王子様?なぜそう呼ばれた?ここはどこだか知らないし、そもそも自分の事が思い出せないとはどういう事だ?
湧き上がる疑問に歪む顔とは異なり、歩み寄ってくる少女の笑みは一層深くなる。真っ直ぐとした短い髪は純粋に黒く、見つめた者を絡めとってしまいそうな黄金の瞳の形はあどけない。気付いた時にはもうすぐそばにいた。男の手を握りしめる姿は、待ち焦がれた恋人を離すまいとしているように見える。自分はこの手を、どうするべきか?
記憶喪失の男×恋人のように振る舞う少女
銃声が鳴り響く。その音を発した拳銃の持ち主は指も、肩も、足も、何から何まで細かく震えている。口を開くと、声も震えていた。
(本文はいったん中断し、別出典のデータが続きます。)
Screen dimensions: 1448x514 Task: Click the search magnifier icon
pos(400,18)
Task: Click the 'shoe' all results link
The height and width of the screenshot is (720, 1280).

「……あんたはさ、俺が何してきたのか分かってんだろ?」
「そりゃ勿論。見た目と違ってお前は本当にアクティブなやつだよな」
答えた人物の調子に変化はない。以前、談笑した時と同様のままで偏った感情は表面には出ていない。内心は違うのか、そうでないのかは判断が出来なかった。変わっていない。会った当初から、ずっと飄々としていた。
どうやっても誰も救えない少年×掴みどころのない隣人
「さあ、逃げよう。私が貴方を死んでも守ってみせる」
点滅するランプ。機械による警告音。それらは全て、侵入者、異常事態、早急に対応すべき出来事をけたたましく告げている。
「ここから先はお断り禁止。私達だけのハッピーエンドを奪ってやろう!」
陰湿なこの部屋とは随分不似合いな、力強くあまりに眩しい彼女の笑顔が沁みるように綺麗で、頷くだけでも精一杯だった。外はあたたかいと聞いた。けれど、頭を優しく撫でてくれる彼女の手の温もりに勝るものはないだろうと、ふと思った。